● **What you need to do**
Copy the items from their first line through the line containing "app-header: Instagram is", with both ends included. Leave the pictures out of your copy.

● **Stored records**
──────────────────────────────

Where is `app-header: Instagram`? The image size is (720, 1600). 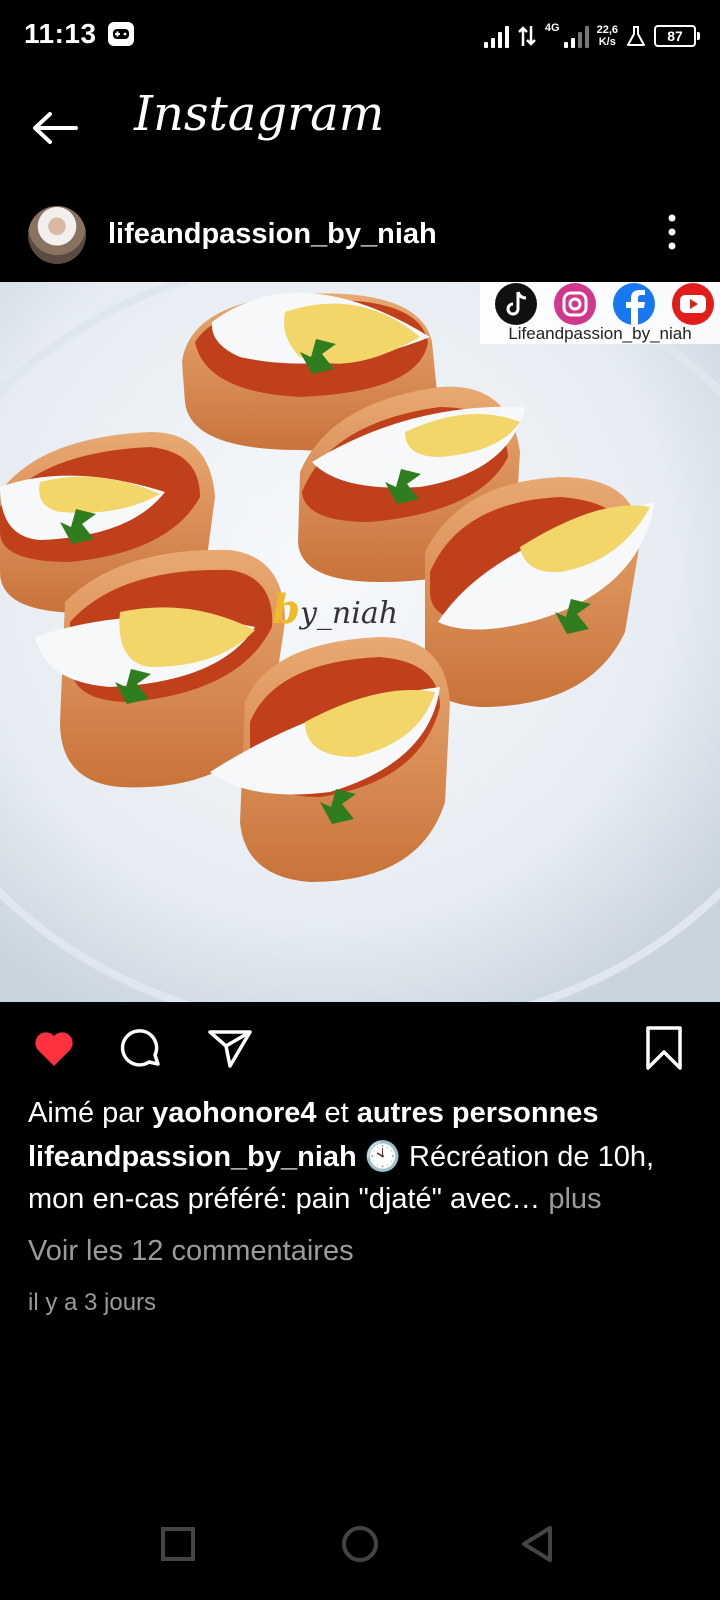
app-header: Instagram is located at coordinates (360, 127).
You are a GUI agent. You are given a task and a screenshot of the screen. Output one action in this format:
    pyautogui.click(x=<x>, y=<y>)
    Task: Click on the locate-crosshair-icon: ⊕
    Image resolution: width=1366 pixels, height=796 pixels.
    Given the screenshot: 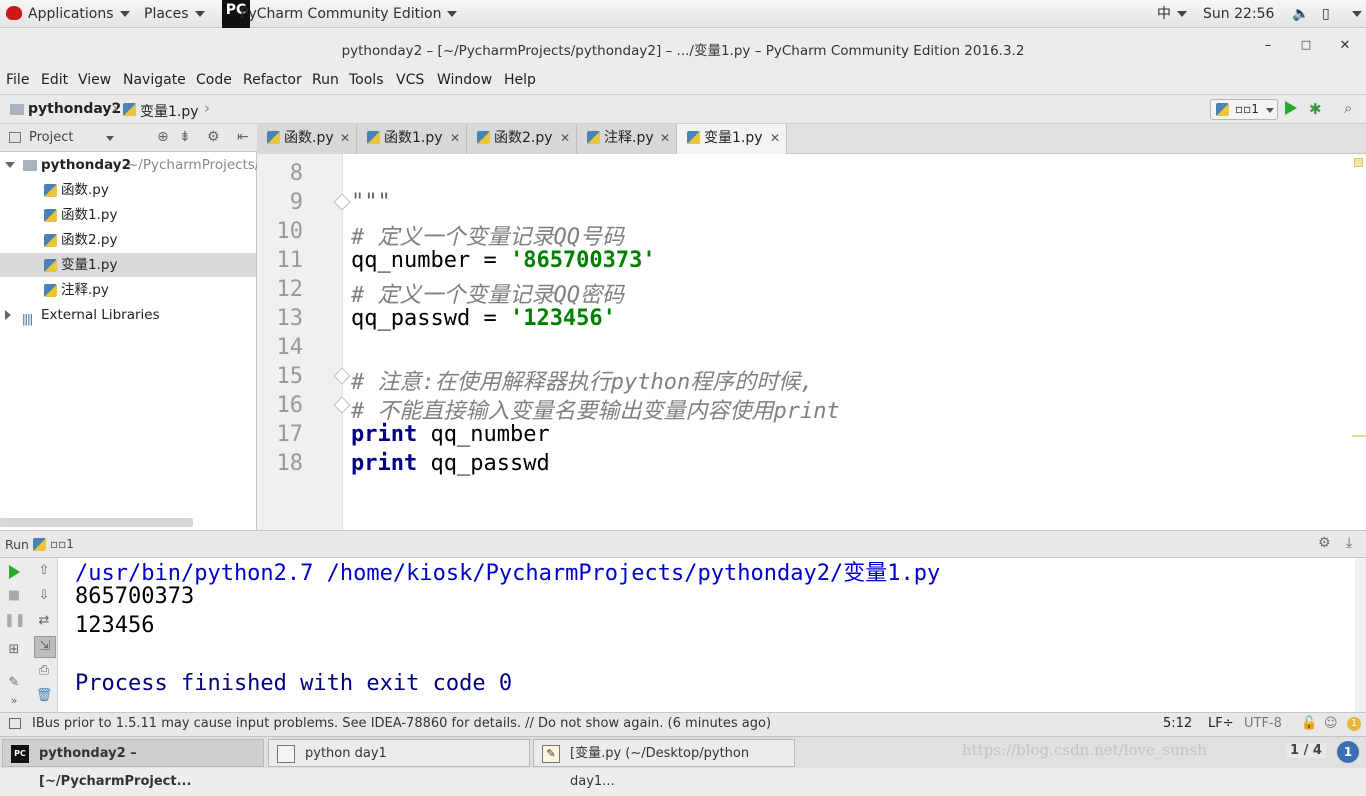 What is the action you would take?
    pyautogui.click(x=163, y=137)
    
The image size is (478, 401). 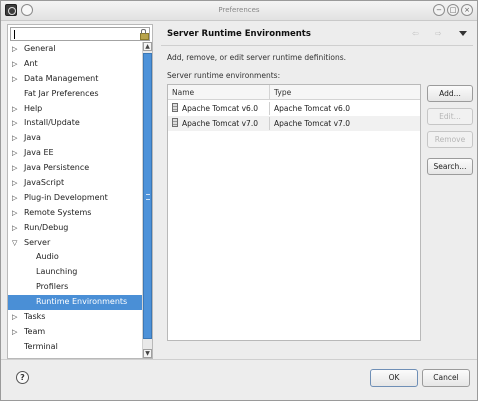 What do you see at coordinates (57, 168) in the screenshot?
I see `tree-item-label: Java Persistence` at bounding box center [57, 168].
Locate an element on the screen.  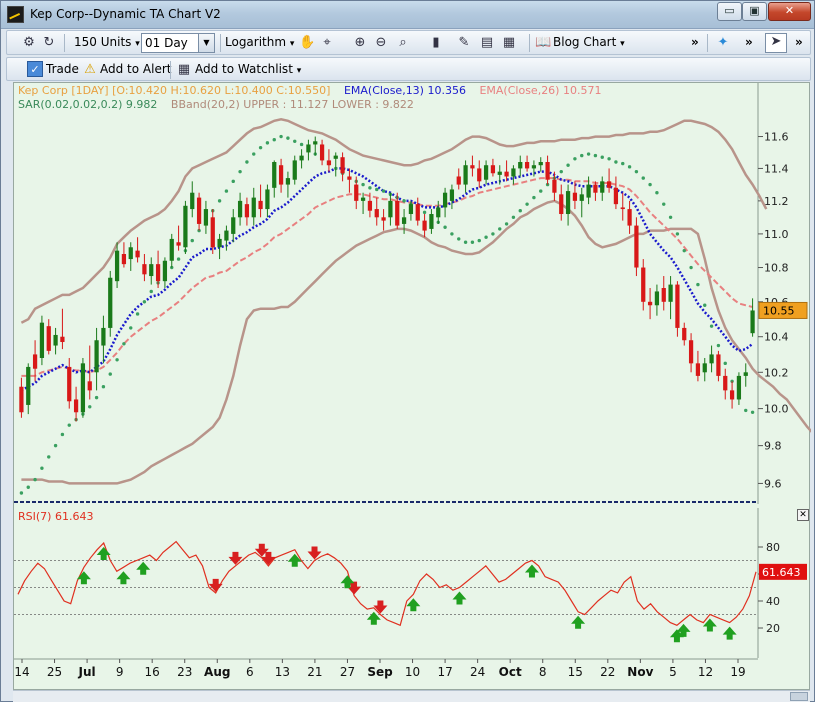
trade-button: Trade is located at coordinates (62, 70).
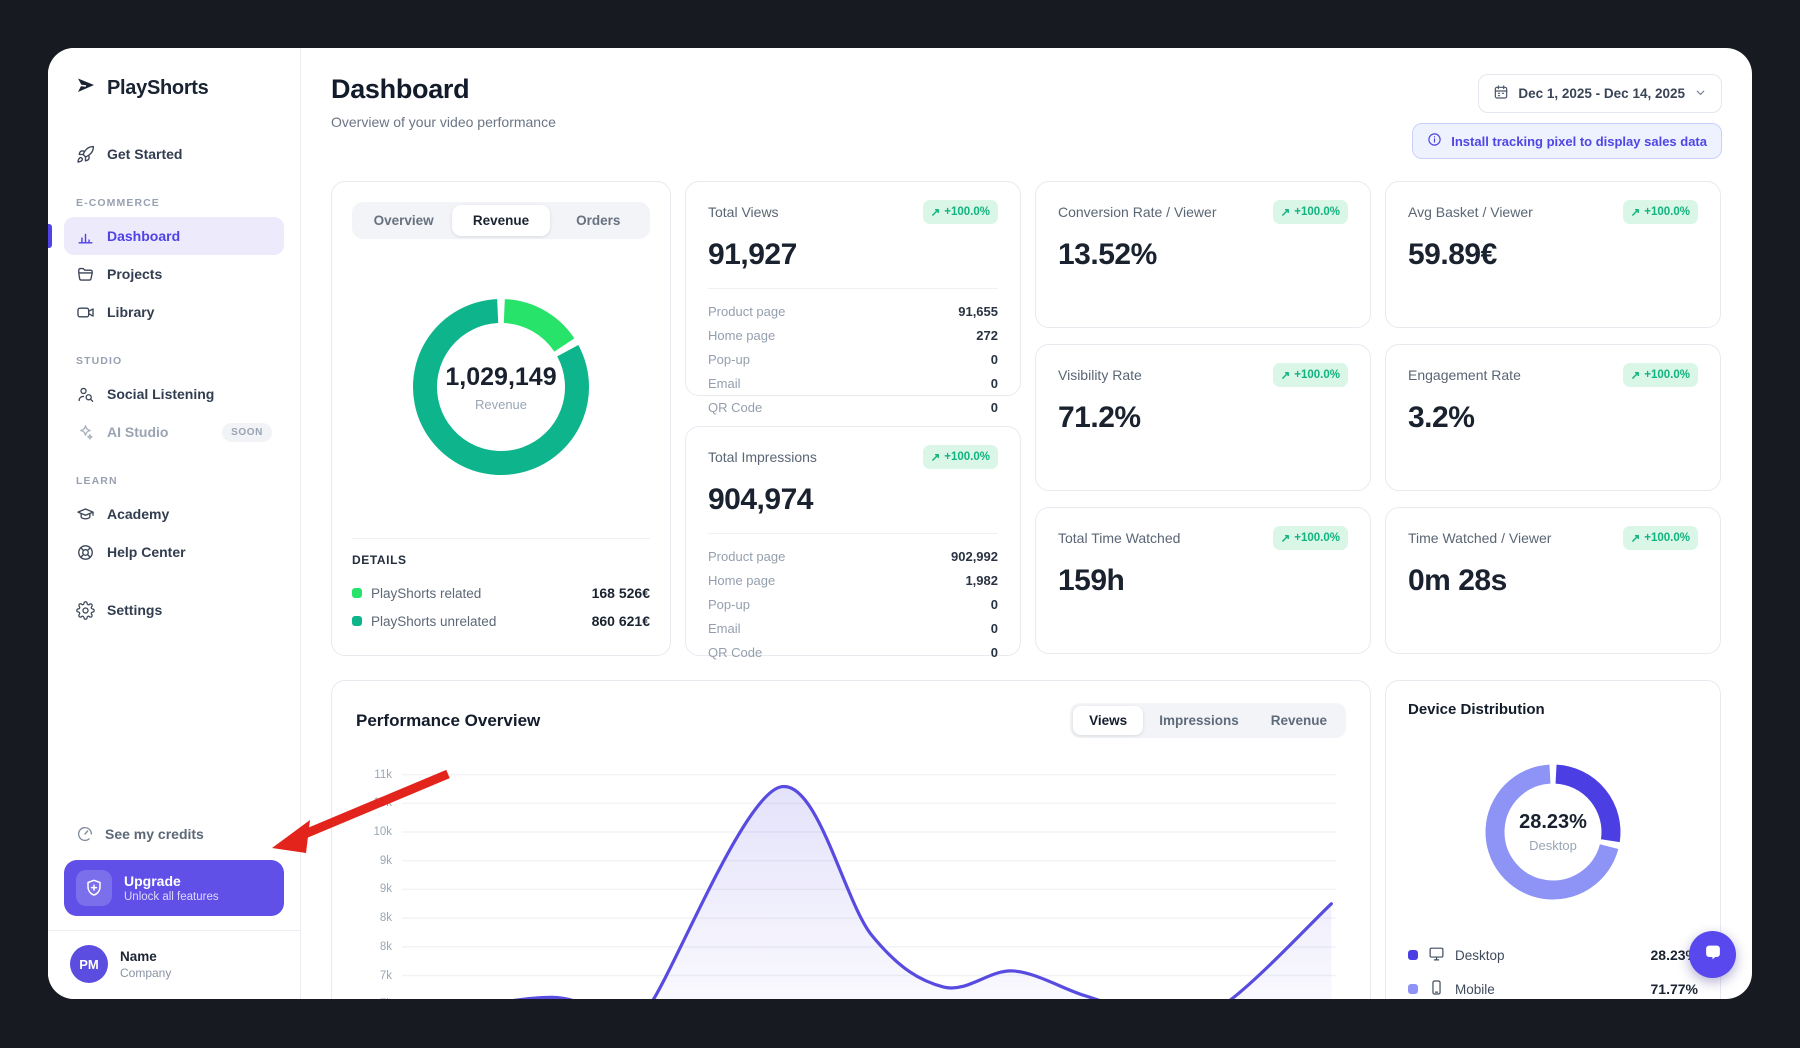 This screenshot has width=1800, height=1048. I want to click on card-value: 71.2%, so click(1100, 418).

──────────────────────────────

● **Finished exercise**
Where is `app-header: Instagram`? The image size is (720, 1600). 
app-header: Instagram is located at coordinates (360, 127).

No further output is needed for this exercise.